Знавший английский офицер, читающий передачу, громко заржал.
– Говорит – назовите себя.
Левченко тоже засмеялся.
– Шустрый какой… Передайте ему: «Линейный корабль Японского Императорского флота… „Йоса“[105]. Застопорить машины, не пользоваться судовой радиостанцией, спустить шлюпку с капитаном и судовыми документами. Команде разрешается покинуть судно в течение пяти минут».
– Здорово!
– А что это за «Йоса», разве есть такой?
– Уж и похулиганить не даете… Мне интересно, что Иван Степанович придумает?
– Назовется французом-вишистом. Или аргентинцем. С него станется.
– Здесь знает кто-нибудь японский?
– Э-э-э… В кормовой башне, кажется, якут есть…
– Да?
– Можно спросить, даже если не знает, показать его с трапа, пусть по-якутски что-нибудь скажет.
– Да ладно, все это ерунда… Пять минут прошло уже?
– Нет еще.
– И шлюпок не видно. Противоминной артиллерии правого борта – приготовиться открыть огонь. Стрелять по ватерлинии. Заряд пониженно-боевой пойдет?
– Согласен.
Старший артиллерист бросил несколько фраз в трубку телефона, снова повернулся в ожидании.
– По три снаряда на ствол вам хватит, Егор Алексеевич?
– Хватит. Но лучше бы они сами топились. Согревательный заряд, три выстрела на орудие, потом стволы чистить. И шум на пол-Атлантики.

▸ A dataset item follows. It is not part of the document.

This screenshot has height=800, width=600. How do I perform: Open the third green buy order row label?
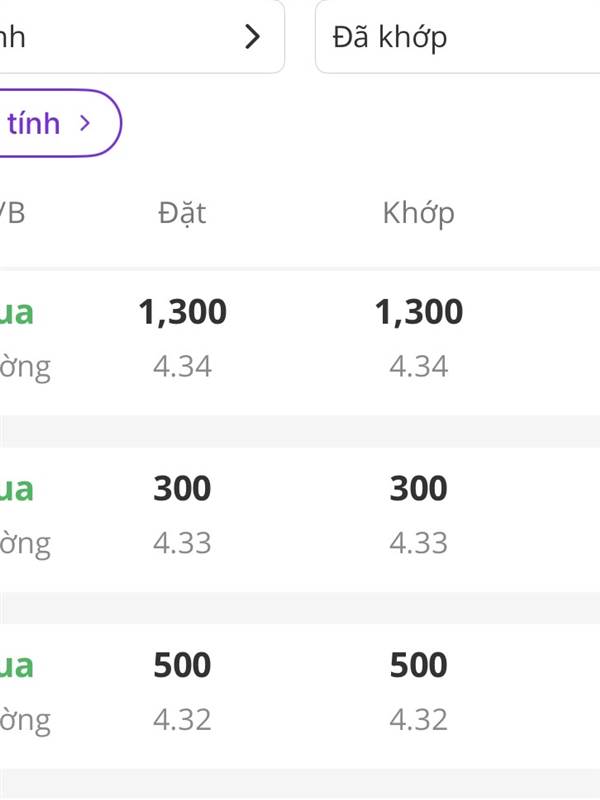click(17, 665)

– Боитесь селедку распугать?
– Селедку, не селедку, а двоих еще не нашли, между прочим. Звук над морем далеко разносится…
– Гм. В принципе, тоже верно. Вот ведь жизнь повернула, ни у кого из нас нет опыта транспорта топить… Хорошо, передайте: «Приказываем затопить судно немедленно. В случае неподчинения открываем огонь». Передавайте.
Через полминуты мичман-сигнальщик сообщил, что квитанция получена. Тоже недодумали – строчащий фонарем как из пулемета мичман был в английском не слишком быстр, хотя поплавал по Европе, а приданный переводчик, хоть и говорил на нем как на родном, но шарахался от тумбы сигнального прожектора как черт от ладана.
Вражина подчинился, шлюпку с капитаном спустили на талях с видимого борта, остальная команда, скорее всего, сейчас отгребала от противоположного. Радио пароход не тронул, молодцы, жить хотят. И утопили свой «Либерти» как миленькие – с крыла мостика линкора это засняли кинокамерой до самой последней секунды, вплоть до момента, когда под воду ушли огромные грузовые стрелы транспорта.
«Кронштадт» до такого, видимо, не додумался, потому что из темноты несколько раз глухо ударило, двигая в воздухе висящую невесомо сырость. В течение двух часов нашли и остановили два остальных парохода, наводясь в непроницаемой северной темноте по радиолокатору, как летучая мышь в пещере. Очень спокойно и деловито, без излишнего возбуждения, прикончив англичан, как правильно определил очкарик-переводчик, Левченко собрал свои раскиданные на тридцати милях корабли и, снова сбросив ход до экономического, увел эскадру на восток – подальше от места, где они поохотились.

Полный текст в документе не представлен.